EXERCISE INSTRUCTIONS — Extend the passage on thermobaric weapons below, picking up right after its last sentence.

EXTRACT —
# # #

Most conventional explosives consist of a fuel–oxidizer premix, where the oxygen needed to sustain the combustion is present inside the mix. By contrast, thermobaric weapons consist only of fuel and as a result are significantly more energetic than conventional explosives of equal weight. Their reliance on atmospheric oxygen makes them unsuitable for use underwater, at high altitude, and in adverse weather. They are, however, considerably more effective when used in enclosed spaces such as tunnels, buildings, and non-hermetically sealed field fortifications (foxholes, bunkers).

The initial explosive charge detonates as it hits its target, opening the container and dispersing the fuel mixture as a cloud. The typical blast wave of a thermobaric weapon lasts significantly longer than that of a conventional explosive.

In contrast to an explosive that uses oxidation in a confined region to produce a blast front emanating from a single source, a thermobaric flame front accelerates to a large volume, which produces pressure fronts within the mixture of fuel and oxidant and then also in the surrounding air.

Thermobaric explosives apply the principles underlying accidental unconfined vapor cloud explosions, which include those from dispersion of flammable dusts and droplets. Such dust explosions happened most often in flour mills and their storage containers, grain bins (such as wheat and corn silos), and earlier in coal mines, prior to the 20th century. More recent unconfined vapor cloud explosions happen most often in partially or completely empty oil tankers, refinery tanks, and vessels, such as the Buncefield fire in the United Kingdom in 2005, where the blast wave woke people 150 km from its center.

A typical weapon consists of a container packed with a fuel substance, the center of which has a small conventional-explosive "scatter charge". Fuels are chosen on the basis of the exothermicity of their oxidation, ranging from powdered metals, such as aluminum or magnesium, to organic materials, possibly with a self-contained partial oxidant. The most recent development involves the use of nanofuels.

A thermobaric bomb's effective yield depends on a combination of a number of factors such as how well the fuel is dispersed, how rapidly it mixes with the surrounding atmosphere, the initiation of the igniter and its position relative to the container of fuel. In some designs, strong munitions cases allow the blast pressure to be contained long enough for the fuel to be heated well above its autoignition temperature so that once the container bursts, the superheated fuel autoignites progressively as it comes into contact with atmospheric oxygen.
Conventional upper and lower limits of flammability apply to such weapons. Close in, blast from the dispersal charge, compressing and heating the surrounding atmosphere, has some influence on the lower limit. The upper limit has been demonstrated to influence the ignition of fogs above pools of oil strongly. That weakness may be eliminated by designs in which the fuel is preheated well above its ignition temperature so that its cooling during its dispersion still results in a minimal ignition delay on mixing. The continual combustion of the outer layer of fuel molecules, as they come into contact with the air, generates added heat which maintains the temperature of the interior of the fireball, and thus sustains the detonation.

In confinement, a series of reflective shock waves is generated, which maintain the fireball and can extend its duration to between 10 and 50 ms as exothermic recombination reactions occur. Further damage can result as the gases cool and pressure drops sharply, leading to a partial vacuum. This rarefaction effect has given rise to the term "vacuum bomb". Piston-type afterburning is also believed to occur in such structures, as flame-fronts accelerate through it.

# # #

DATASET EXCERPT —
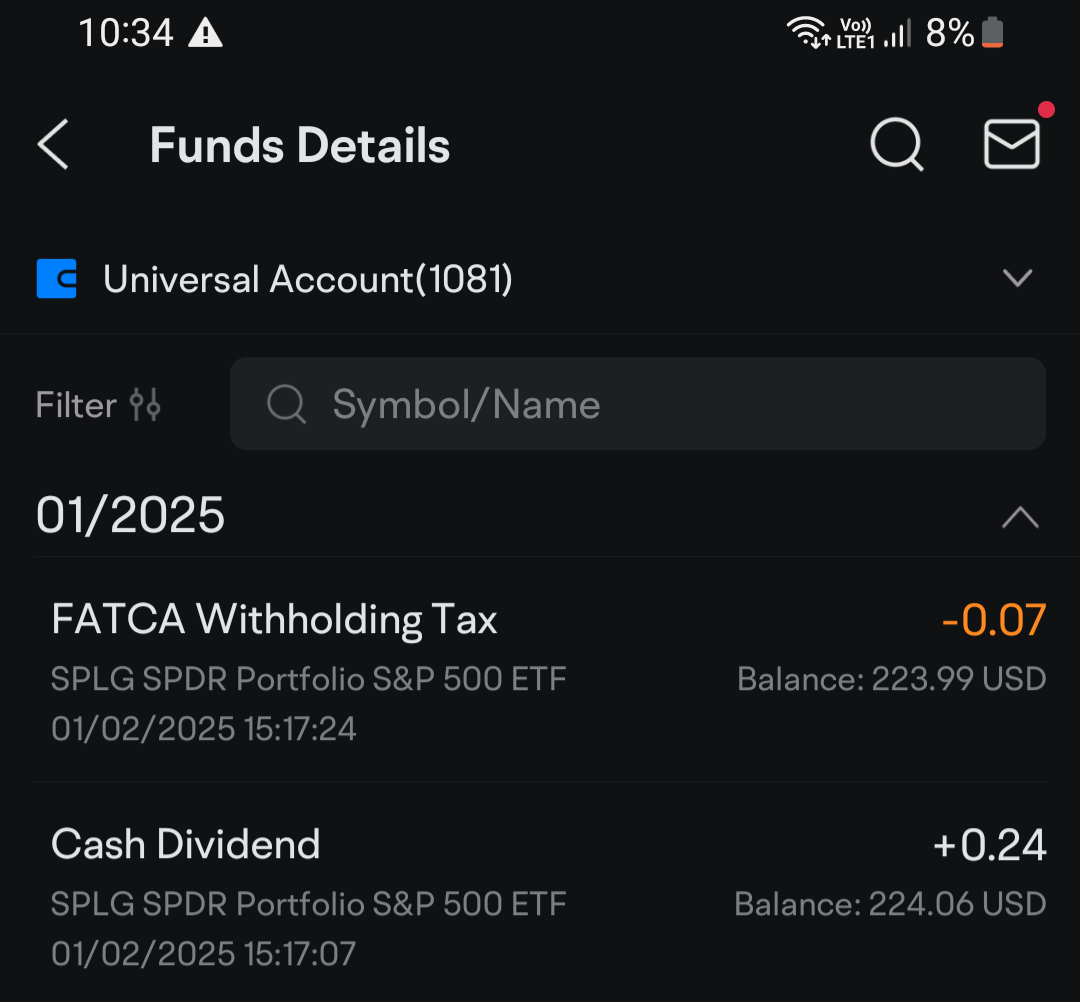
Task: Tap the +0.24 dividend amount
Action: coord(989,845)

# # #

EXERCISE RESPONSE —
===Fuel–air explosive===
A fuel–air explosive (FAE) device consists of a container of fuel and two separate explosive charges. After the munition is dropped or fired, the first explosive charge bursts open the container at a predetermined height and disperses the fuel in a cloud that mixes with atmospheric oxygen (the size of the cloud varies with the size of the munition). The cloud of fuel flows around objects and into structures. The second charge then detonates the cloud and creates a massive blast wave. The blast wave can destroy reinforced buildings, destroy equipment, and kill or injure people. The blast wave's antipersonnel effect is magnified in confined spaces, such as foxholes, tunnels, bunkers and caves.

====Effects====
Conventional countermeasures such as barriers (sandbags) and personnel armor are not effective against thermobaric weapons. A Human Rights Watch report of 1 February 2000 quotes a study made by the US Defense Intelligence Agency:

The [blast] kill mechanism against living targets is unique—and unpleasant. ... What kills is the pressure wave, and more importantly, the subsequent rarefaction [vacuum], which ruptures the lungs. ... If the fuel deflagrates but does not detonate, victims will be severely burned and will probably also inhale the burning fuel. Since the most common FAE fuels, ethylene oxide and propylene oxide, are highly toxic, undetonated FAE should prove as lethal to personnel caught within the cloud as with most chemical agents.

According to a US Central Intelligence Agency study:

the effect of an FAE explosion within confined spaces is immense. Those near the ignition point are obliterated. Those at the fringe are likely to suffer many internal, invisible injuries, including burst eardrums and crushed inner ear organs, severe concussions, ruptured lungs and internal organs, and possibly blindness.

Another Defense Intelligence Agency document speculates that, because the "shock and pressure waves cause minimal damage to brain tissue ... it is possible that victims of FAEs are not rendered unconscious by the blast, but instead suffer for several seconds or minutes while they suffocate".

==Development==
===Germany===
The first attempts occurred during World War I when incendiary shells (in German 'Brandgranate') used a slow but intense burning material, such as tar-impregnated tissue and gunpowder dust. These shells burned for approximately 2 minutes after the shell exploded and spread the burning elements in every direction.
In World War II, the German Wehrmacht attempted to develop a thermobaric weapon, under the direction of the Austrian physicist Mario Zippermayr.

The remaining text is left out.